### TASK DESCRIPTION
Rewrite the Jake Pfisterer oral history transcript starting at "You're off and" and ending at "you born here?", putting "raised" wherever "born" appears.

Media Files
Title:
John Jake Pfisterer
Collection:
Oral Histories
Organization:
BONDURANT HISTORY
Duration:
00:29:44
Agent:
Interviewee John Jake Pfisterer
Publisher Wyoming State Archives
Title:
John Jake Pfisterer Oral History
Subject:
personal name John Jake Pfisterer
geographic term Wyoming ranchers
corporate name Wyoming State Archives
geographic term Bondurant-Wyoming
topical term Wyoming-History
Description:
general
Wyoming rancher John "Jake" Pfisterer talks about his life and memories in the Hoback Basin - now called Bondurant. This interview was recorded in approximately the mid-1980's.

Agent:
Interviewee John Jake Pfisterer
Publisher Wyoming State Archives
Duration:
00:29:44
Type:
Oral History
No index available for this file.
INTERVIEWER 1: OK,
Jake, start out.
You're off and running.
JAKE PFISTERER: Well, I
don't know where to start.
INTERVIEWER 1: You
were born, I think.
JAKE PFISTERER: Is that
where you want to start?
INTERVIEWER 1: Just as well.
What were you like
when you were a kid?
INTERVIEWER 2:
Where were you born?
INTERVIEWER 2:
Were you born here?
INTERVIEWER 3: No, I
didn't know that, no.

### DATA SEGMENT
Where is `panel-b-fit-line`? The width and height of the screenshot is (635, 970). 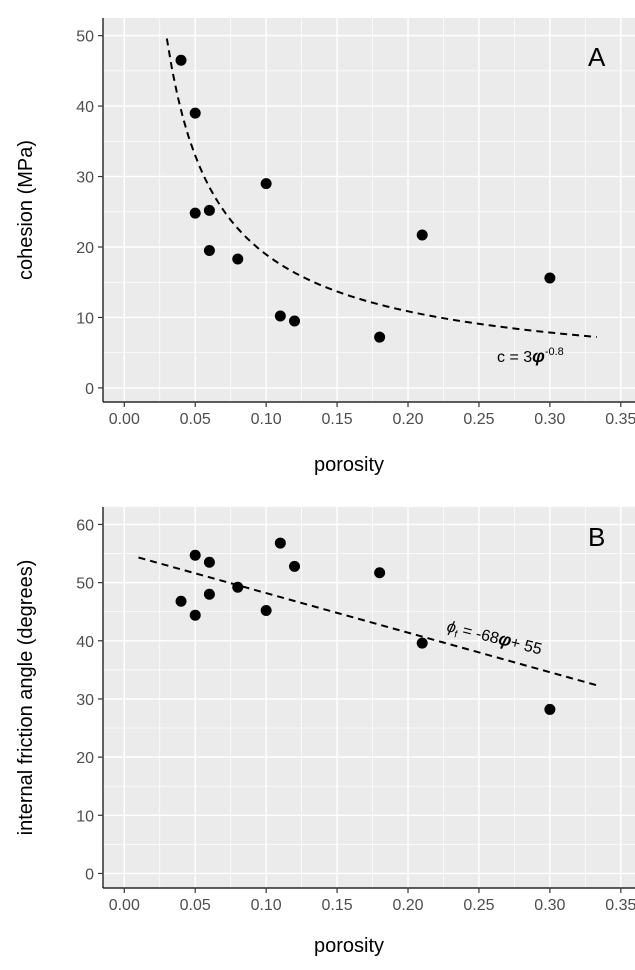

### WRITTEN RESPONSE
You're off and running.
JAKE PFISTERER: Well, I
don't know where to start.
INTERVIEWER 1: You
were raised, I think.
JAKE PFISTERER: Is that
where you want to start?
INTERVIEWER 1: Just as well.
What were you like
when you were a kid?
INTERVIEWER 2:
Where were you raised?
INTERVIEWER 2:
Were you raised here?